INSTRUCTIONS TO FOLLOW:
Give back the records in their entirety, exactly.

[Dataset entries]
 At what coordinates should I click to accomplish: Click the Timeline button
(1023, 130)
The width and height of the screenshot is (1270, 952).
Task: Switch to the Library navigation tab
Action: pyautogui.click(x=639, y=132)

ANSWER FOR THE TASK:
 At what coordinates should I click to accomplish: Click the Timeline button
(1023, 130)
The width and height of the screenshot is (1270, 952).
Task: Switch to the Library navigation tab
Action: pyautogui.click(x=639, y=132)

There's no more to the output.